▶ Provided records
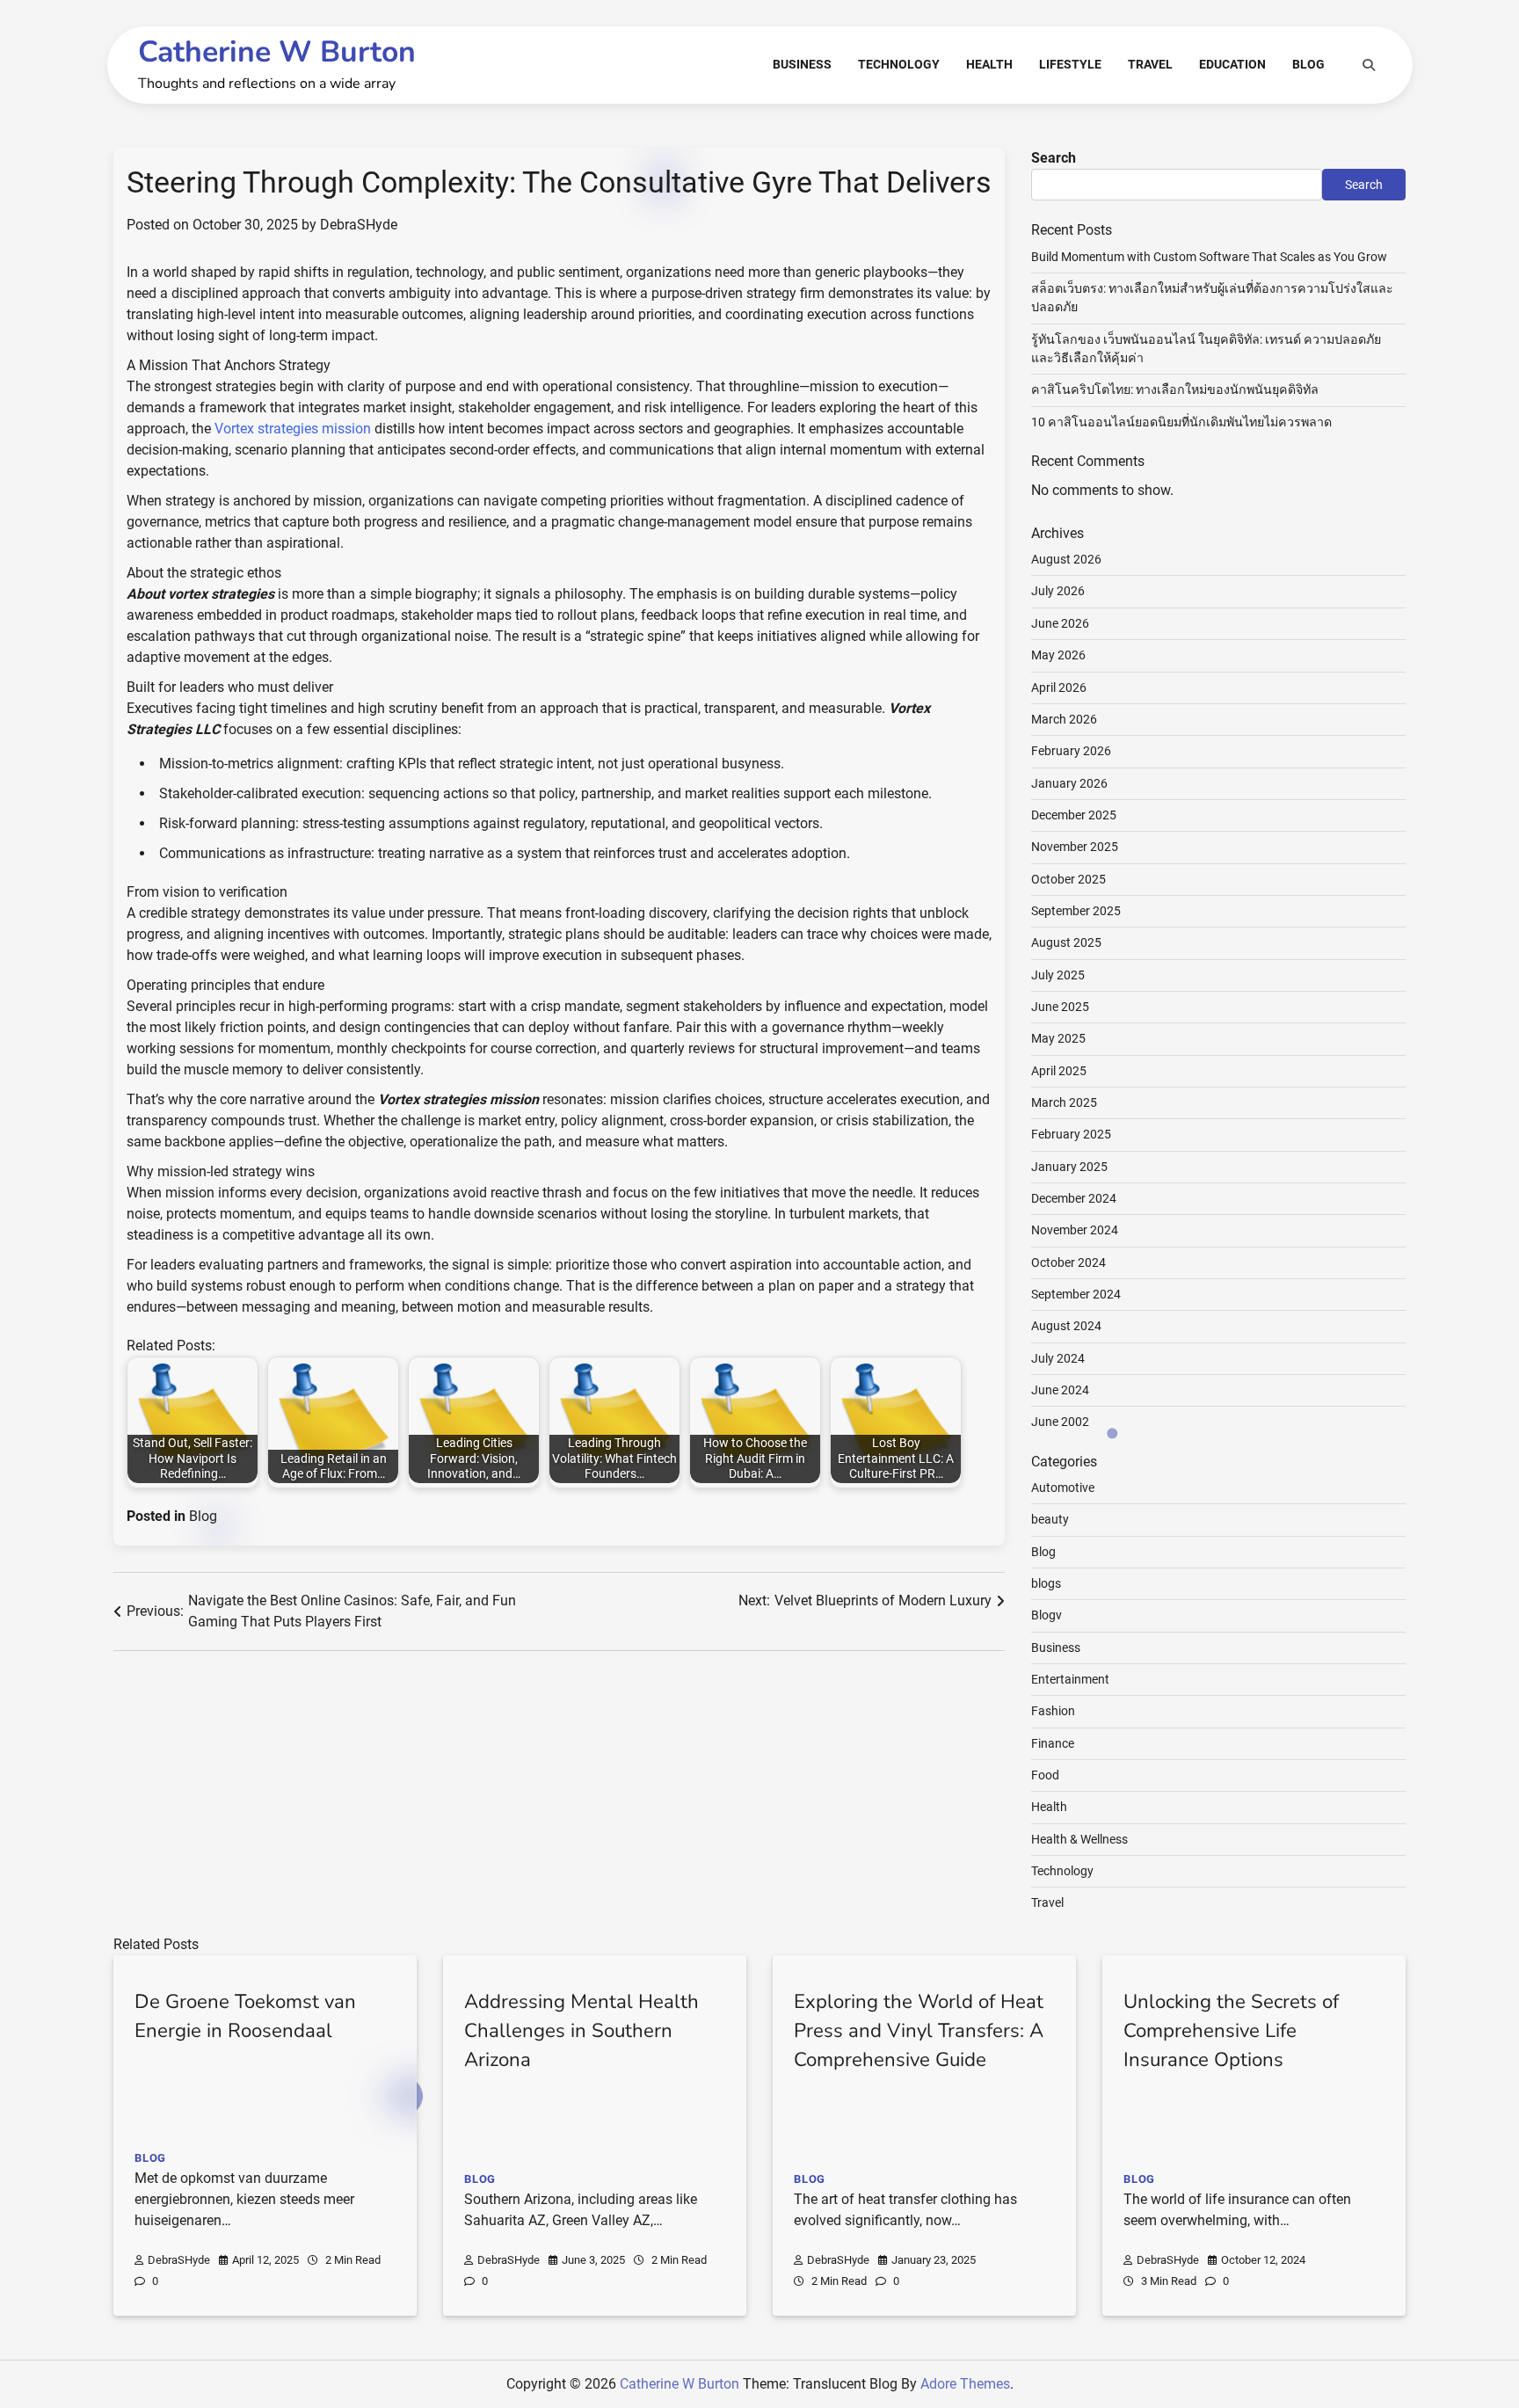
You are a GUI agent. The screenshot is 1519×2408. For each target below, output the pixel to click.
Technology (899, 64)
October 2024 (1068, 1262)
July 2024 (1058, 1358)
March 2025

▶ What the task requires
Output the whole of the data, unchanged; keep the pictures out.

▶ Response to the exercise
You are a GUI agent. The screenshot is 1519×2408. For each target below, output the pixel to click.
Technology (899, 64)
October 2024 (1068, 1262)
July 2024 (1058, 1358)
March 2025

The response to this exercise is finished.